- Opening Delimiter -

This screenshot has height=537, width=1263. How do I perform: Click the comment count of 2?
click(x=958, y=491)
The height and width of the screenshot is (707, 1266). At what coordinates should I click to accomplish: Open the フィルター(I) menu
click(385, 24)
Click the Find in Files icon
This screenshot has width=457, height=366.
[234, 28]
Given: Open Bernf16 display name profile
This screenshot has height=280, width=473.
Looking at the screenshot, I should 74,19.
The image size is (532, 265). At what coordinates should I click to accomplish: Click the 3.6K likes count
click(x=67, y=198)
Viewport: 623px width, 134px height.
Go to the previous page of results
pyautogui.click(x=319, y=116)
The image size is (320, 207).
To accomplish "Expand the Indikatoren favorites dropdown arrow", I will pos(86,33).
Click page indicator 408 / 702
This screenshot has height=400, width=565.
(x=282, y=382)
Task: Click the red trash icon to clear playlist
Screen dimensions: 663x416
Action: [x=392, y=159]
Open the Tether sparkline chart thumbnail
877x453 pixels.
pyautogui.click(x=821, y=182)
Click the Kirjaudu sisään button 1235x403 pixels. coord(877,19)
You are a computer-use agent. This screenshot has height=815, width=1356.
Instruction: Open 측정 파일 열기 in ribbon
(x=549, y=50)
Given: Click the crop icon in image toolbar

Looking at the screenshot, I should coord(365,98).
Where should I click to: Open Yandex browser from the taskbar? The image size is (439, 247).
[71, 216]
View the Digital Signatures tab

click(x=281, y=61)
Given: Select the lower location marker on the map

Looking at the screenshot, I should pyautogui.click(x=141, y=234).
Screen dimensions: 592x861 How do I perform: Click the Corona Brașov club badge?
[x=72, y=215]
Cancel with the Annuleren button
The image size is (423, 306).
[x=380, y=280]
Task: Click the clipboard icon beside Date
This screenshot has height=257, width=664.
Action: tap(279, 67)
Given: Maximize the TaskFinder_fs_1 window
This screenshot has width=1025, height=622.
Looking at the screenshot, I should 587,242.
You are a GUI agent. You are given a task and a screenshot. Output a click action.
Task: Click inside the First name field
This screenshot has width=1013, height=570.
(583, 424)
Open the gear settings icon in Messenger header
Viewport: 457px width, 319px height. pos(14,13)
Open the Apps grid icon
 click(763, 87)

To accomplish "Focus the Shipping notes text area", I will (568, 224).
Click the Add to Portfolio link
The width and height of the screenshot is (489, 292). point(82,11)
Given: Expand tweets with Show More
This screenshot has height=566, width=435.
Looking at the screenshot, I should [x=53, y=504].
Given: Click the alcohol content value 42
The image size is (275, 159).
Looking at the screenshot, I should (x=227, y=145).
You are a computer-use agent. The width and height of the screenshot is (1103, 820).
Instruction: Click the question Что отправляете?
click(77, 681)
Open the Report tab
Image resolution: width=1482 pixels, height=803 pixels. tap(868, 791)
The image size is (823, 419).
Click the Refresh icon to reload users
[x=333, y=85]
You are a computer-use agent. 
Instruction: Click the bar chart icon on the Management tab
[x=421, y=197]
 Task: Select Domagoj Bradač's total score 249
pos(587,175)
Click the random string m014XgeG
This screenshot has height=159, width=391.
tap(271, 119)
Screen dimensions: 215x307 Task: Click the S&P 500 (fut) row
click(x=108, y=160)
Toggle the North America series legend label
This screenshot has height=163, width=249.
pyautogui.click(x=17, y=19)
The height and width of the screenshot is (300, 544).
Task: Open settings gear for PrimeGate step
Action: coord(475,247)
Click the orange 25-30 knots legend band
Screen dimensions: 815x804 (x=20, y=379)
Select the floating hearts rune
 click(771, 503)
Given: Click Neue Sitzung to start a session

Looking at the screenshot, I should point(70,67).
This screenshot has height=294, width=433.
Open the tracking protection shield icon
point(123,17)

- Closing Delimiter -

Of the lines above, extract only those from the line with "Given: Click the alcohol content value 42" to the line with "The image size is (823, 419).", both included, exactly as written.

### Reply
Given: Click the alcohol content value 42
The image size is (275, 159).
Looking at the screenshot, I should (x=227, y=145).
You are a computer-use agent. The width and height of the screenshot is (1103, 820).
Instruction: Click the question Что отправляете?
click(77, 681)
Open the Report tab
Image resolution: width=1482 pixels, height=803 pixels. tap(868, 791)
The image size is (823, 419).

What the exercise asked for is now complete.